Sample no. not in t_sample (sample_no)

INSERT


t_sample (sample_no)




This means that the value of the attribute sample_no in the current record must already exist in the parent table t_sample or the record will be rejected and the following message will be displayed:



*** User Error: insert constraint 'sample no. not in t_sample" violation

For tables residing in external databases, the parent table name will be prefixed by the name of the database.

Section 5 lists all the kina tables as implemented by the Empress RDBMS. As can be seen in the listing of the tables, a table's primary key has an unique index on it. Primary keys are generally listed using the following format:



Indices:

UNIQUE index_name ON (attribute[, attribute])

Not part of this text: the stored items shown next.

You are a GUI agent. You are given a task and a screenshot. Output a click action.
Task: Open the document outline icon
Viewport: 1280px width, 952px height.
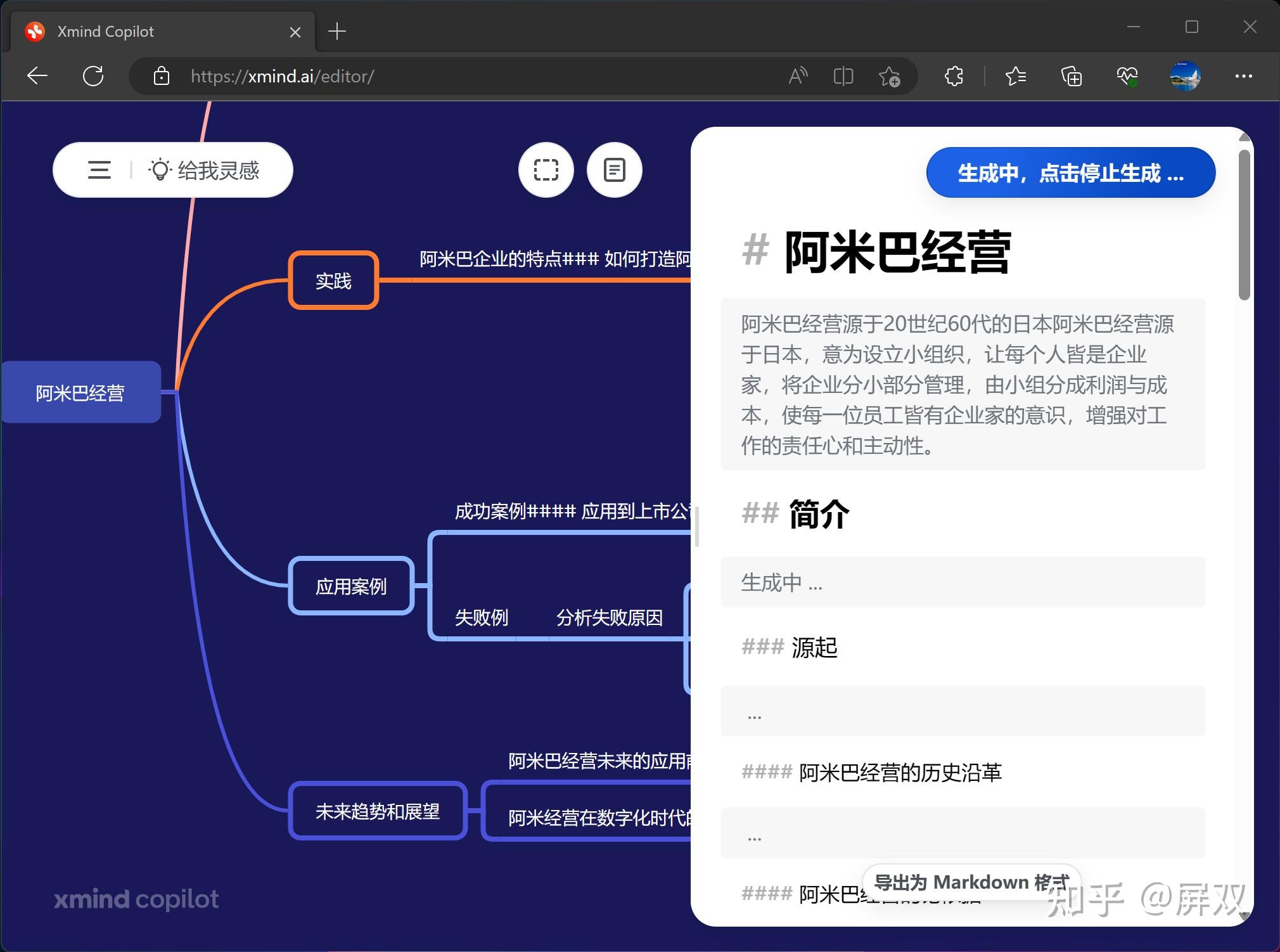coord(613,170)
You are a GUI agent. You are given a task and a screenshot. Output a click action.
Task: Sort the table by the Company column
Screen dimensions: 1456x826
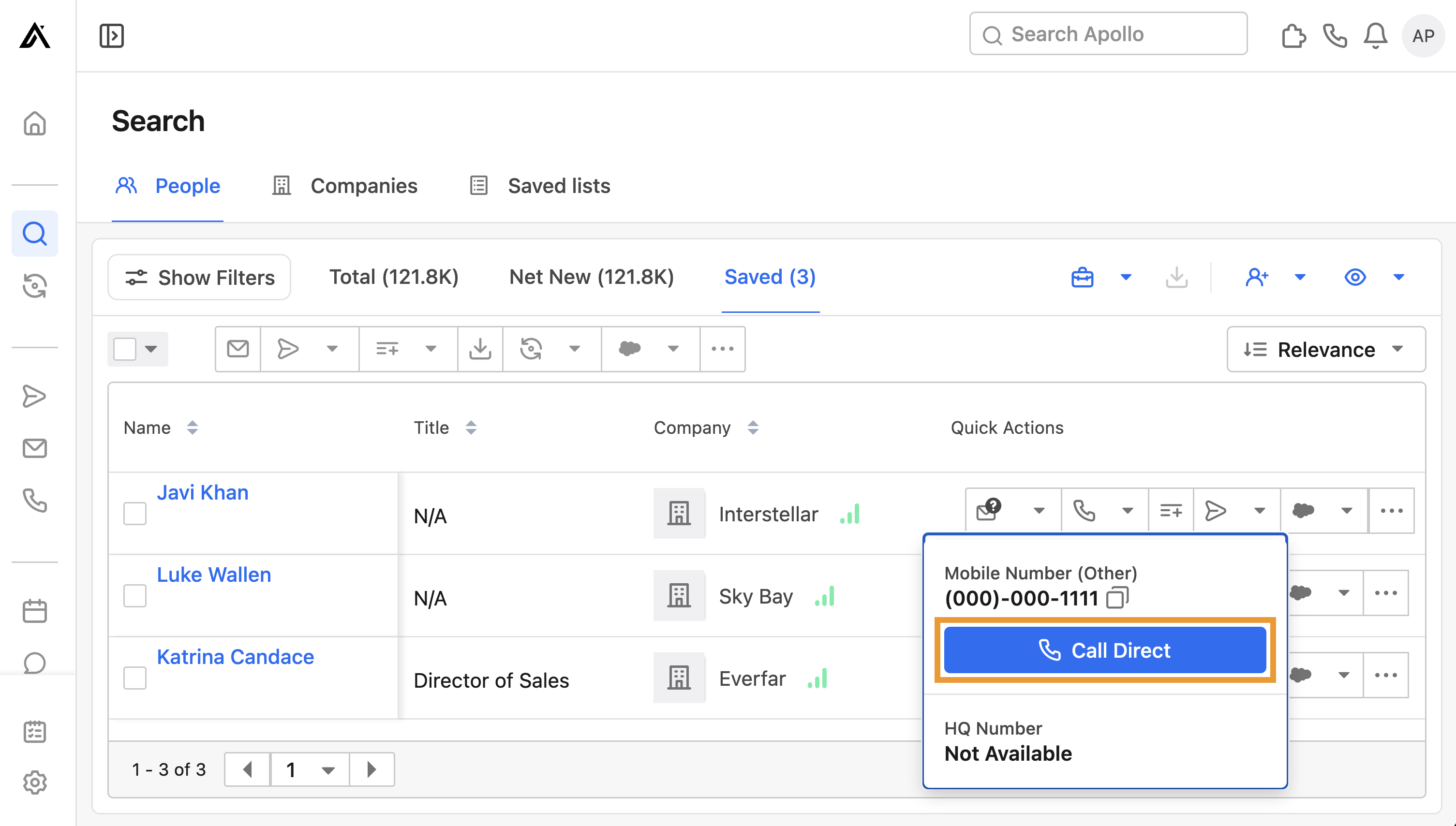coord(754,428)
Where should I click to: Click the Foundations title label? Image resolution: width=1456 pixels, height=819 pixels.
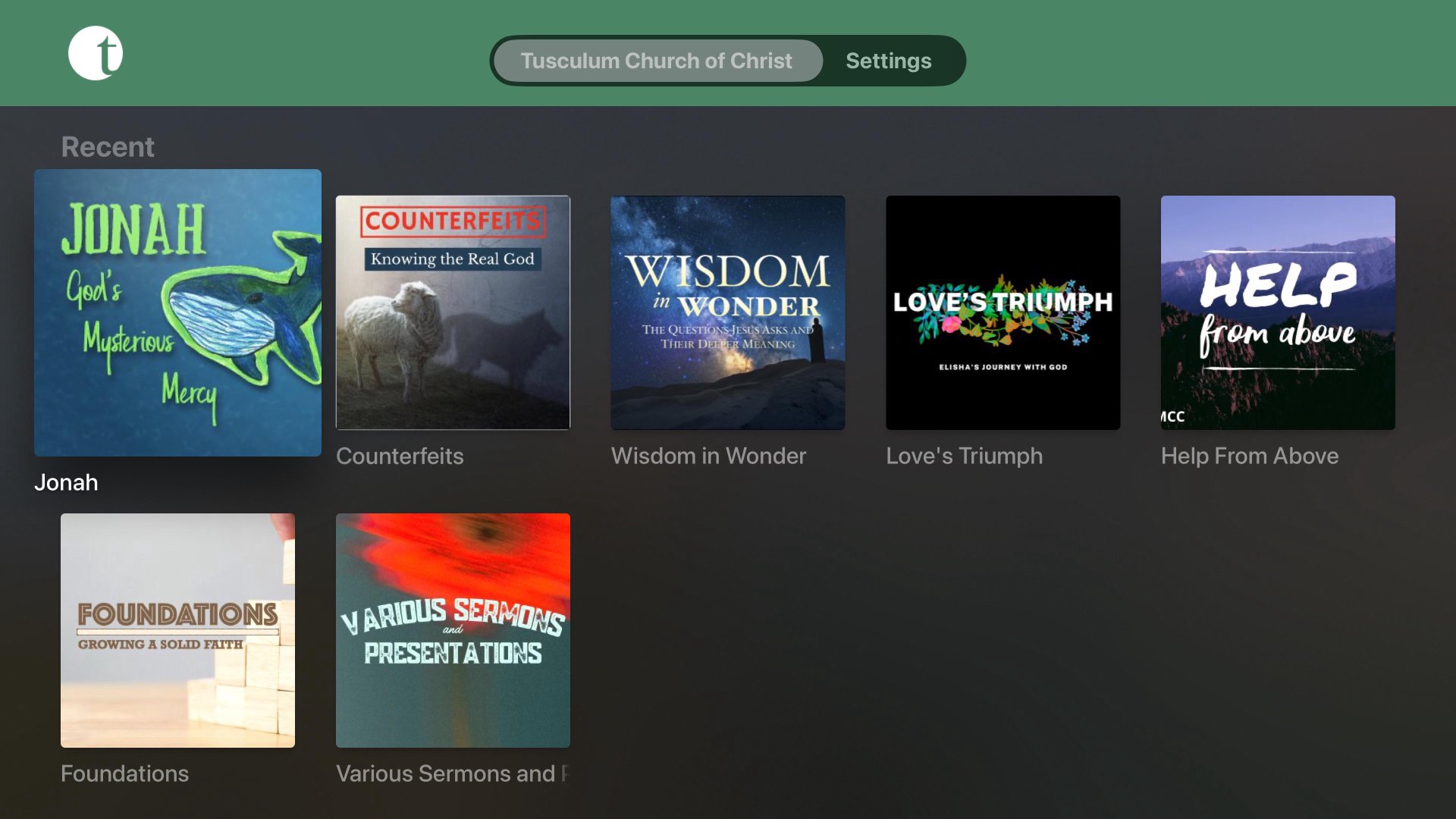click(x=124, y=774)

where attribute(s) make up the primary key and the index name is the primary key name. These prevent records with duplicate keys from being inserted into the tables; e.g., a record with an existing sample number.

The database listing (Tables 1-5) show that the tables also have indices on many attributes. That is, attributes that are most likely to be used as a searching key have like values linked together to speed up searches. These indices are listed using the following format:



Indices:

NORMAL (2, 15) index_name ON ( attribute[, attribute])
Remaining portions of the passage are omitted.